(Entries for locating words and elements)
★ ★ ★ ★ ★ ★ ★

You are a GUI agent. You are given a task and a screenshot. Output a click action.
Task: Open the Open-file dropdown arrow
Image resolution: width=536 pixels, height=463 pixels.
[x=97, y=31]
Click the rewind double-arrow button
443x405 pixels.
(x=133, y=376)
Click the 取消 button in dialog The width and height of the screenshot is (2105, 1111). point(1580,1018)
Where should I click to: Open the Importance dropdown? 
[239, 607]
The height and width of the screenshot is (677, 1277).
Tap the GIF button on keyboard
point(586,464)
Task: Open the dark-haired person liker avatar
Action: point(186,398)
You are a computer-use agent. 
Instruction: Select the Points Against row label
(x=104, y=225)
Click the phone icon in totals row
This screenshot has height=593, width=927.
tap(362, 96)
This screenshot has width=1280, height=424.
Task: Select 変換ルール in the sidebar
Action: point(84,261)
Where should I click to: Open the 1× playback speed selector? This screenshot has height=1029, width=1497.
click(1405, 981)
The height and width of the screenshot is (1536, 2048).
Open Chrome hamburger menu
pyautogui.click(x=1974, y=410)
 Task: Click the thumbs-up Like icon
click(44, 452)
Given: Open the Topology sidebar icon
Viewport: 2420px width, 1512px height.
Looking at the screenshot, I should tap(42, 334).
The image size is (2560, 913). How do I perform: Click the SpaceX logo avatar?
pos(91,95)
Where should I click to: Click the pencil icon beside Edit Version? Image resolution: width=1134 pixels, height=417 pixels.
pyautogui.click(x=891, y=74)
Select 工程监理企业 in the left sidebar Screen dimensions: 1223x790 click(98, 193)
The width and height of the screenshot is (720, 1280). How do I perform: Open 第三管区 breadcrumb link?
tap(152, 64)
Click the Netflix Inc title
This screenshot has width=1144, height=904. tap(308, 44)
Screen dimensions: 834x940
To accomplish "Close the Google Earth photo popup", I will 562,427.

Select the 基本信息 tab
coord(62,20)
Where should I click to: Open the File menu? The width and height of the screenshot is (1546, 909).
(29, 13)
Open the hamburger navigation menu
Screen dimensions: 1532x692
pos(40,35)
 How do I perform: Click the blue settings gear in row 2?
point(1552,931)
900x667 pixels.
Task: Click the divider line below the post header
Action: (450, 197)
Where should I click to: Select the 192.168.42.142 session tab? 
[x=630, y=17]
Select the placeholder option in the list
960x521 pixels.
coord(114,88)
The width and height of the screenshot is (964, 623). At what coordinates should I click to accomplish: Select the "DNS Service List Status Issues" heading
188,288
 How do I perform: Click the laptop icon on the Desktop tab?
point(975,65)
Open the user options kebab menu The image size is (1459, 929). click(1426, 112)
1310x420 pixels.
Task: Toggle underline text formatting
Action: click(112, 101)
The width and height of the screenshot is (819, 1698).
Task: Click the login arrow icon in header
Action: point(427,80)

★ ★ ★ ★ ★ ★ ★

» **TASK OBJECTIVE**:
Can you format the part of the items above that opens with the line containing "Where should I click to: Open the 1×" and closes with the line containing "tap(152, 64)" as a numbered list, leaving out blank lines?

» **WRITTEN SOLUTION**:
1. Where should I click to: Open the 1× playback speed selector? This screenshot has height=1029, width=1497.
2. click(1405, 981)
3. The height and width of the screenshot is (1536, 2048).
4. Open Chrome hamburger menu
5. pyautogui.click(x=1974, y=410)
6.  Task: Click the thumbs-up Like icon
7. click(44, 452)
8. Given: Open the Topology sidebar icon
9. Viewport: 2420px width, 1512px height.
10. Looking at the screenshot, I should tap(42, 334).
11. The image size is (2560, 913). How do I perform: Click the SpaceX logo avatar?
12. pos(91,95)
13. Where should I click to: Click the pencil icon beside Edit Version? Image resolution: width=1134 pixels, height=417 pixels.
14. pyautogui.click(x=891, y=74)
15. Select 工程监理企业 in the left sidebar Screen dimensions: 1223x790 click(98, 193)
16. The width and height of the screenshot is (720, 1280). How do I perform: Open 第三管区 breadcrumb link?
17. tap(152, 64)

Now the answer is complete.